Genauso wie Kaplans anfängliche Konzepte aus ihrer Dissertation, könnte das Affektpropeller-Modell nützlich sein, wenn man in verschiedenen Zusammenhängen auf traumatisierte Personen trifft. Es könnte dem Zuhörer, beispielsweise dem Psychotherapeuten, dabei behilflich sein, verschiedene Nuancen der Erzählung des Patienten besser und eindeutiger zu erkennen. Möglicherweise kann der »Affektpropeller« dem Therapeuten auch, wie Kaplan betont, eine Vorstellung von der Richtung der Psychotherapie geben, sowie dabei helfen, affektive Nuancen innerhalb des analytischen Prozesses zu verfolgen und somit den Patienten dabei unterstützen, mit seinem Trauma umzugehen. Dabei wird angenommen, dass der Therapeut aktiv an die traumatische Erfahrung herangeht. Kaplan vergleicht ihre Theorie mit bislang bewährten psychoanalytischen Konzepten. Ihre vorrangige Quelle ist Winnicott, aber auch Bion, Fonagy und Modell werden, unter anderen, zitiert. Ihre Arbeit ist ein Beispiel dafür, wie man sowohl psychoanalytisch, als auch wissenschaftlich arbeiten kann. Sie kombiniert das Individuelle und das Subjektive der Interviews so, dass das Ergebnis eine komplexe und reiche theoretische Behandlung der gestellten Fragen darstellt.

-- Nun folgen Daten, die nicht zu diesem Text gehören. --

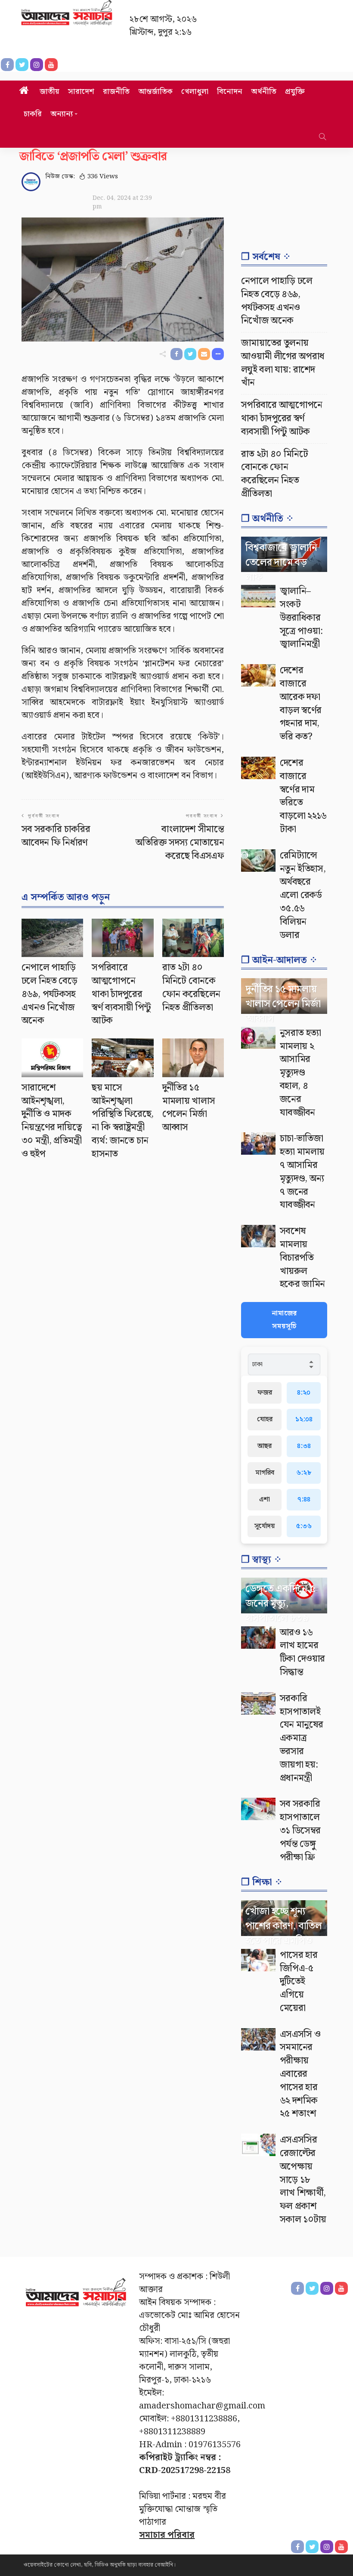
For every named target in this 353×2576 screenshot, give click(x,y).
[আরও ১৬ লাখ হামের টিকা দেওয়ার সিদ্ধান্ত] (258, 1637)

Kaplan schreibt im Speziellen über Kinder, die Völkermord ausgesetzt sind. Trotzdem ist ihre Theorie, wie bereits erwähnt, auch für jene nützlich, die mit anderen Kindern zu tun haben, denen es schlecht ergangen ist. Sie bietet Konzepte und Perspektiven, die andernfalls möglicherweise schwierig einzuflechten und anzuwenden wären. Ich denke dabei an Kinder, die den Kontakt zu ihrer Heimat, ihrem Umfeld und ihren Wurzeln verloren haben, wie es beispielsweise bei Kindern der Fall ist, die von einem fremden Umfeld adoptiert wurden. Kaplans Theorien haben eine erweiterte, universelle Gültigkeit und sind auf all jene anwendbar, die mit Krieg und der herzlosen Grausamkeit anderer in Berührung gekommen sind. Ihre Arbeit weist auch den Weg für Möglichkeiten der Behandlung und Verarbeitung.